Boy, 3, survives after plunging into castle moat after he mistakes surface for grass

A three-year-old boy miraculously survived after plunging into a castle’s deep moat after mistaking its weed-covered surface for grass.

Quade Ballinger walked into the still, dark water at Nunney Castle, Frome, Somerset on Saturday and was submerged for about three minutes.

His cousin Daniel Britton, 10, raised the alarm after noticing that the little boy was nowhere to be seen.

Quade’s dad Nick Ballinger and his uncle Mark Britton thought he was probably in the water, so they jumped in to save him.

Nick said: “Never have I been so frightened and so ecstatic at the same time.”

He explained the family had a picnic in the sunshine followed by a walk around the castle.

Describing his three-year-old son as “full of mischief and adventure”, Nick said it only took 20 seconds for Quade to disappear from his vision.

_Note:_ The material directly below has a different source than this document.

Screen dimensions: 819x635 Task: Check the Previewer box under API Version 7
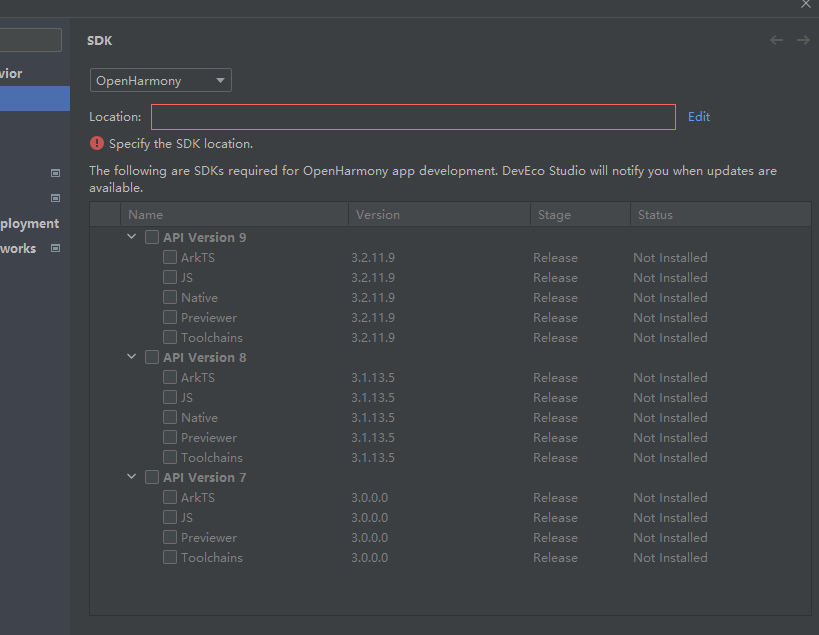tap(170, 538)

He said: “This is where I failed him, and I am not afraid to admit it.

“It sounds so silly but I would just like to raise a little awareness to how quickly a peaceful walk around a 700-year-old castle can quickly turn your life upside down.”

He added: “In the 20 seconds that I had my back to my little boy he had fallen into the moat.

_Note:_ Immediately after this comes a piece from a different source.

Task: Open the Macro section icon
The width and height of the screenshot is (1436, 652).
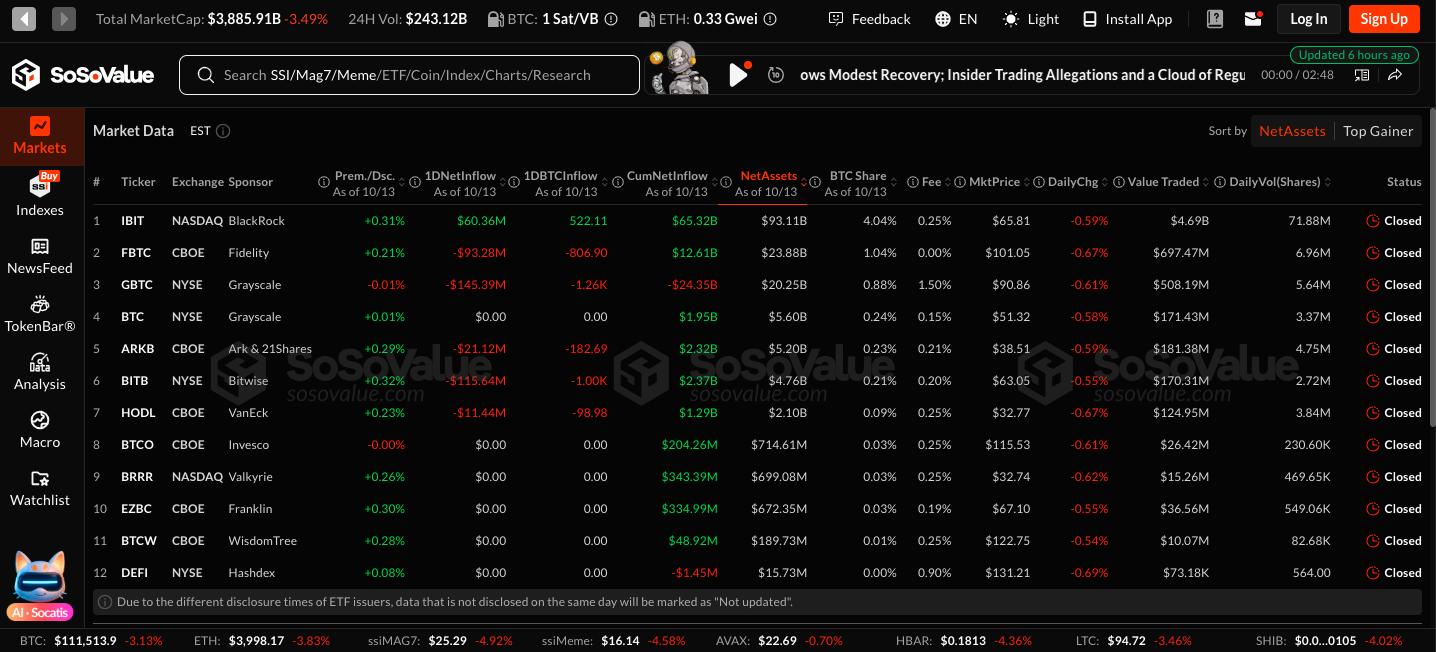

“The moat was covered in a thick green weed which masked any noise and movement.

“If it were not for my young nephew Daniel Britton, 10, who noticed that Quade was nowhere to be seen and raised the alarm Quade would not be alive today.”

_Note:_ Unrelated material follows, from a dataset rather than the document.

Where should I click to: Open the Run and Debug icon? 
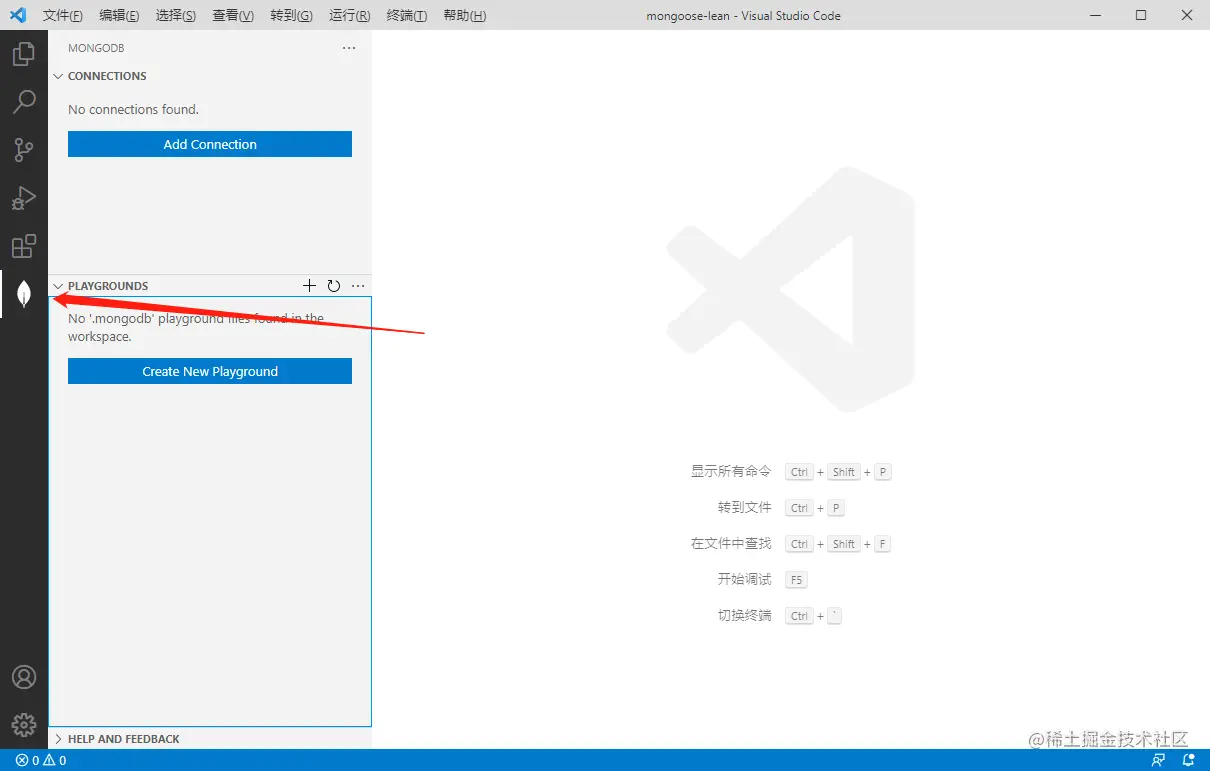point(24,197)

Nick said the whole family tried to search for the boy around the castle and soon understood he must be in the water.

He explained: “My incredible brother-in-law Mark Britton did not have time to strip down to his superman suit or empty his pockets.

“He selflessly without hesitation, jumped straight into the weed-covered moat followed closely by me.

“The moat was bloody cold, deep, murky and disgusting. Seconds felt like hours.

“As I began to fear the worst, suddenly I saw Mark holding my son above his head like a trophy.”

When he was rescued, Quade was limp, pale and could not breathe, his dad said.

Nick’s mother Jayne, who is currently still recovering from Covid-19 having spent 6 weeks in hospital at the beginning of the year, then started giving the boy CPR and resuscitated him.

Quade’s dad said: “I owe her everything.”

Emergency services from the South Western Ambulance Service NHS Foundation Trust then attended the incident to assist the boy, who was then taken to hospital.

Nick said he is grateful to every single person in his family who did their best to save Quade – from his mum giving him PCR to his niece Lily Britton who donated her jumper to keep the boy warm.

The 14th-century castle has now been closed by English Heritage which is investigating the incident.

A spokesman for English Heritage which runs Nunney Castle said: “English Heritage is taking this incident very seriously.

“The charity has temporarily closed the castle and is looking at what steps can be taken to prevent something like this happening again.

“Our hearts go out to the young boy and all his family, we have asked his parents to get in touch with us directly so we can hear from them what happened.

“We completely understand their concerns and if they would like us to keep them updated, we are very happy to do so.”

The statement added: “Like the majority of the sites in English Heritage’s care, Nunney Castle is a free-to-enter site which means that there is no staff present on a daily basis.

“A medieval castle, Nunney Castle in Somerset dates from the 1370s.

“Much modernised in the late 16th century, the castle was besieged and damaged by the Parliamentarians in 1645, during the English Civil War.”